▸ **Testo di partenza**

BPCO: l’importanza del linguaggio

Un momento della conferenza “BPCO, novità nella cura”

Secondo l’OMS la BPCO, la bronco-pneumopatia cronica ostruttiva, diventerà la terza causa di morte entro il 2030, principalmente a causa del fumo di sigaretta ma anche dell’inquinamento.

Già oggi muoiono ogni anno 2 milioni di persone per BPCO, eppure secondo l’89% dei professionisti sanitari la maggioranza dei pazienti che soffre di questa patologia non ne percepisce la reale gravità.
Il che significa che l’aderenza alle cure – essenziale per evitare il repentino peggioramento dei sintomi respiratori, che porta a un veloce progressione della malattia – è bassa.

Dell’importanza di saper comunicare ai propri pazienti i reali rischi connessi alla BPCO ha parlato Paola Perna, docente di Comunicazione presso l’Università Cattolica del Sacro Cuore di Milano, nel corso della conferenza “BPCO, novità nella cura”: il medico deve ricorrere a termini semplici, alla portata del paziente, termini che rimandino alla sua quotidianità e non a situazioni che potrebbero essere percepite come distanti.

▸ **Dettagli del compito**
Riprendi il testo sulla BPCO e sull'importanza del linguaggio subito dopo la sua ultima frase e portalo avanti.

▸ **Voci fornite**
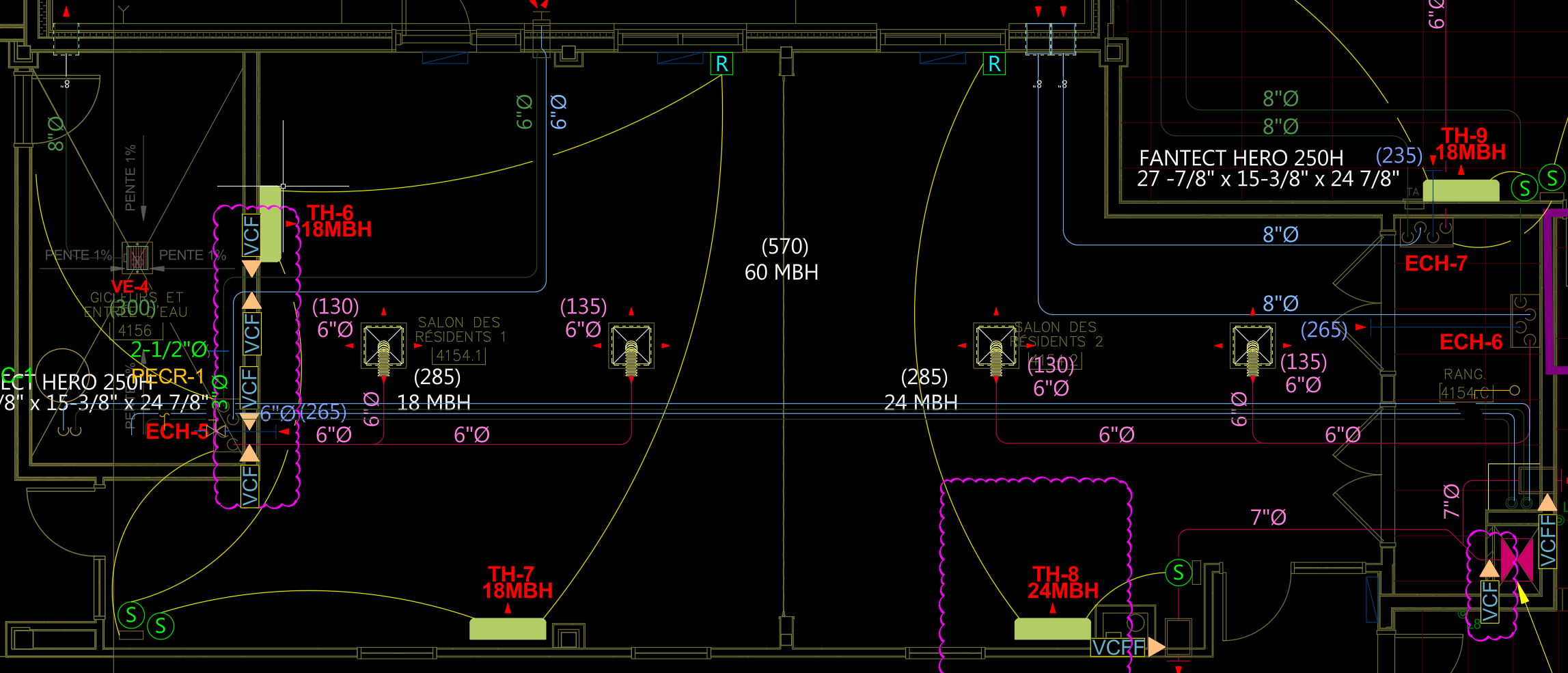Click the left cyan R symbol
The image size is (1568, 673).
point(721,64)
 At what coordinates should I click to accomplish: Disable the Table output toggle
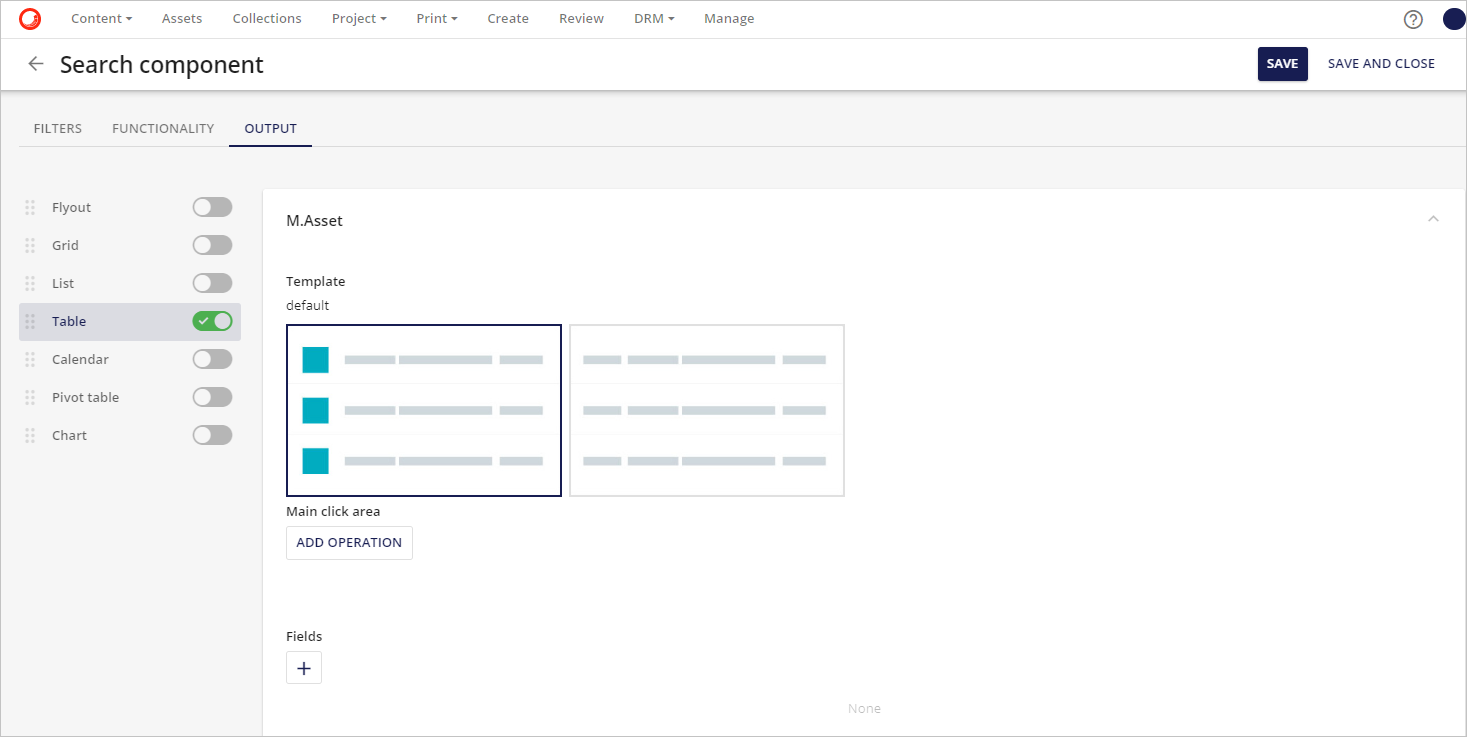coord(212,322)
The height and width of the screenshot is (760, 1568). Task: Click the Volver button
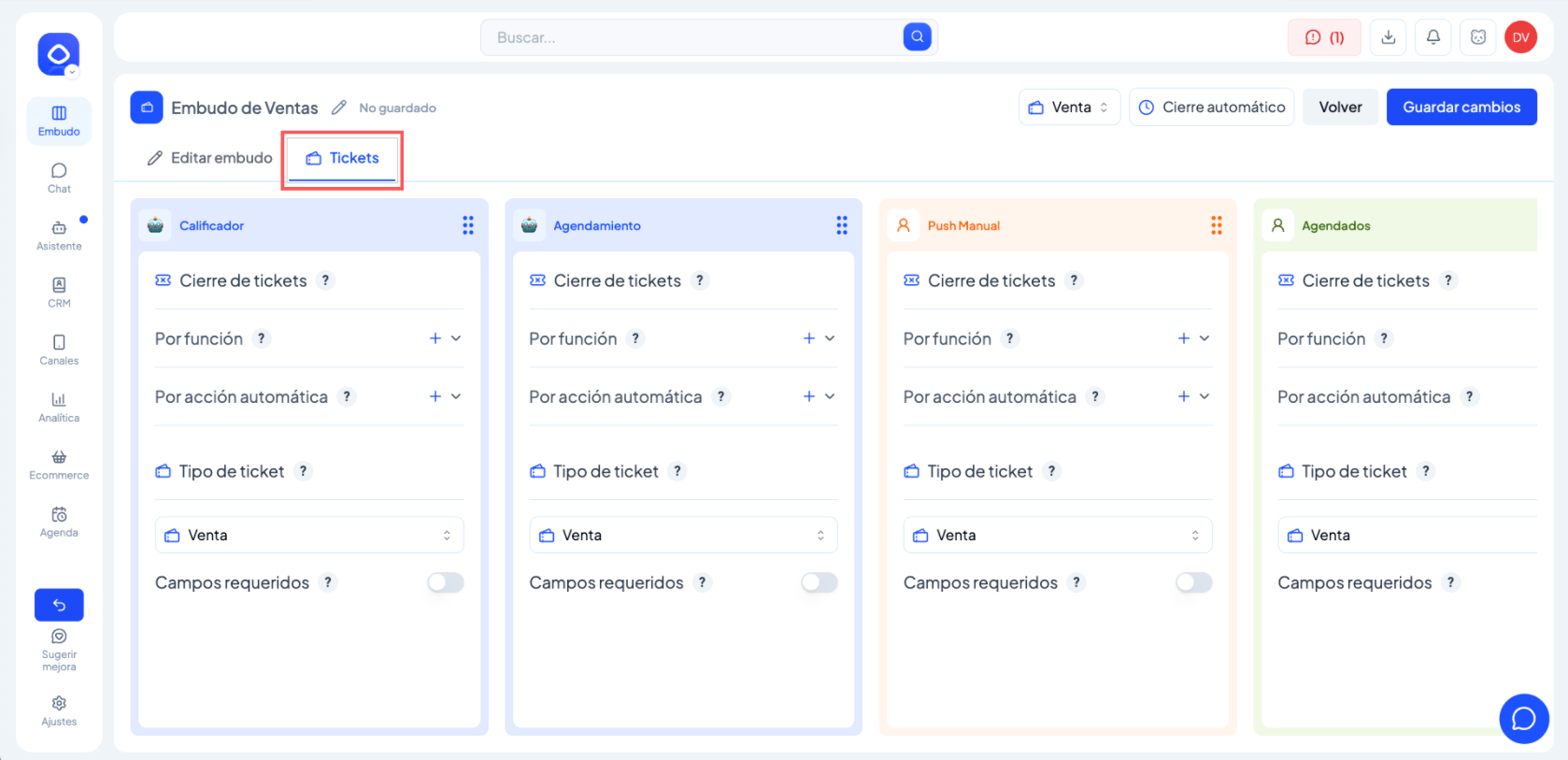(1340, 108)
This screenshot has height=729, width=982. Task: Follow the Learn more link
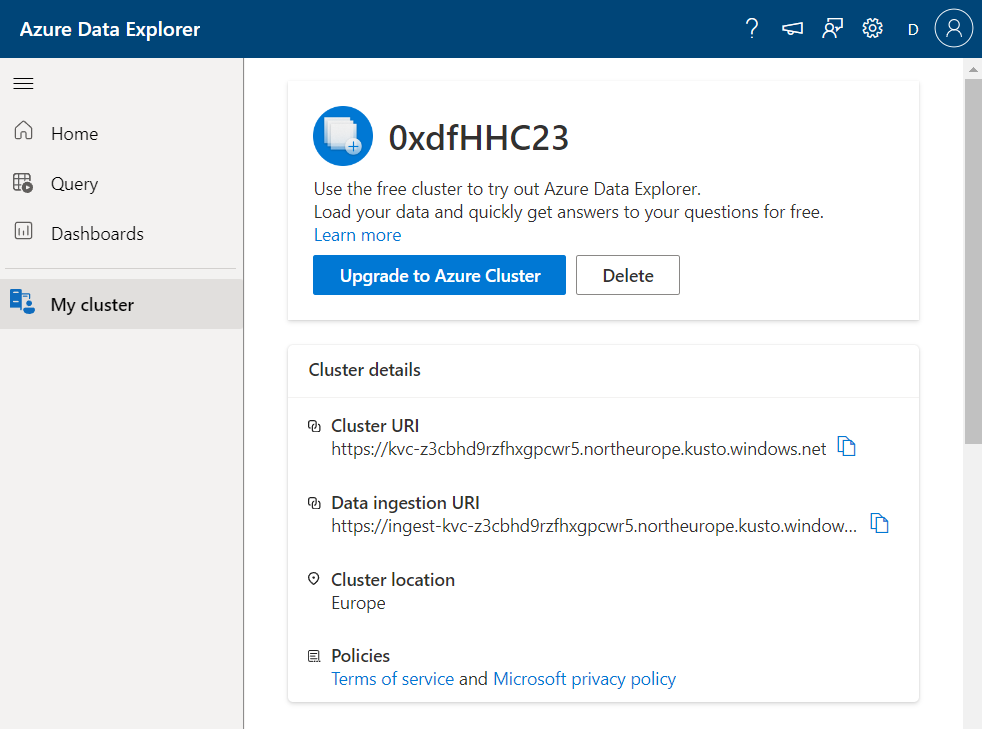[357, 235]
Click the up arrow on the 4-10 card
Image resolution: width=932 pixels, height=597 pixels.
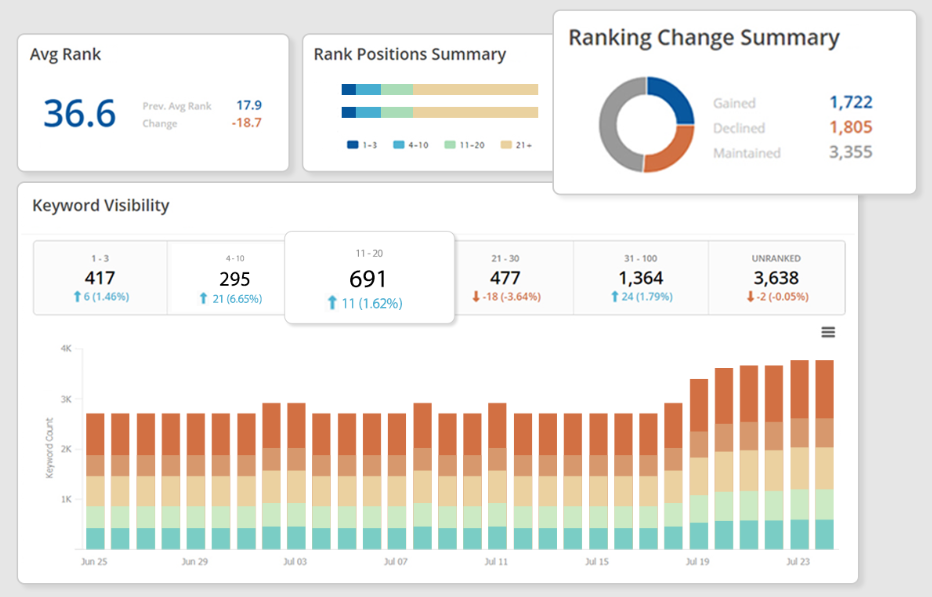tap(202, 296)
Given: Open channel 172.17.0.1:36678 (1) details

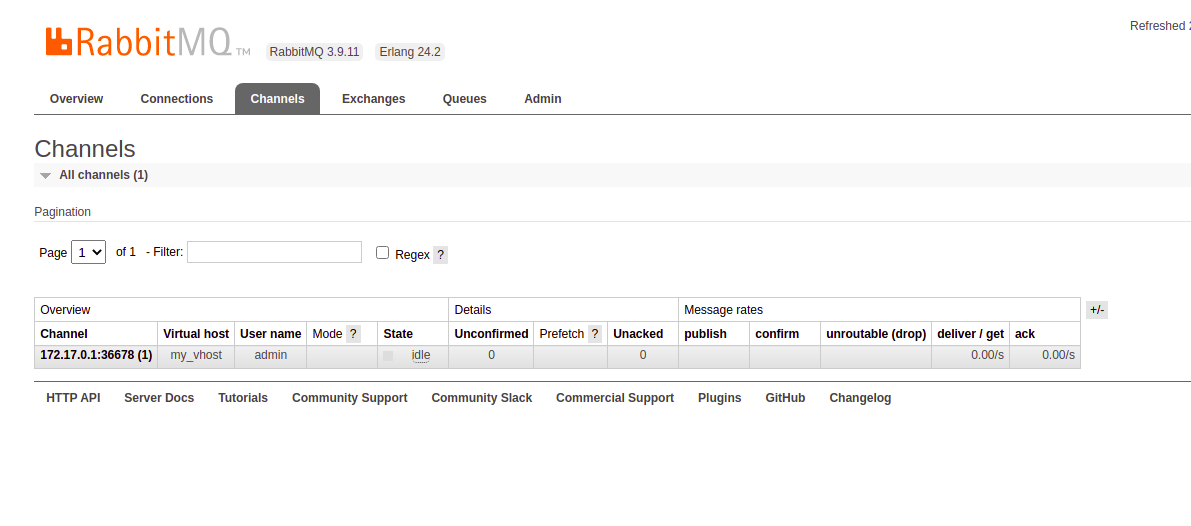Looking at the screenshot, I should click(x=96, y=355).
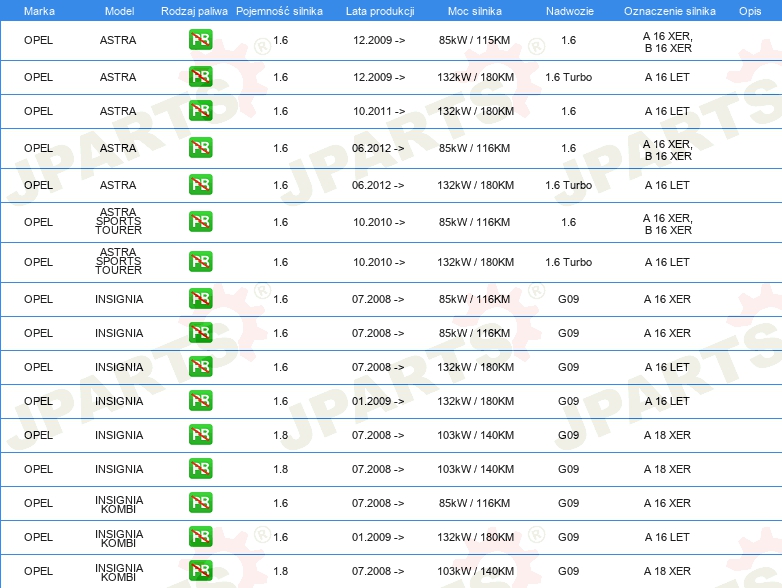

▸ **Esercizio svolto**
In effetti, mentre secondo la letteratura quasi il 50% dei pazienti con BPCO non segue la terapia in modo adeguato, un sondaggio ha rilevato che il 69% dei pazienti è convinto di ciò che è necessario.
«Esiste un limite di comunicazione», secondo Paola Perna. «Per parlare di “alleanza terapeutica”, rendere consapevoli i pazienti, sarebbe necessario un linguaggio comune, semplice e concreto, per dialogare e riuscire a visualizzare sensazioni astratte come, per esempio, “soffocare nella nebbia”».
Il linguaggio diventa così – insieme alla semplificazione nella terapia, mirata a offrire ai pazienti la possibilità di inalare più farmaci utilizzando un unico dispositivo – un elemento chiave per aumentare l’aderenza terapeutica.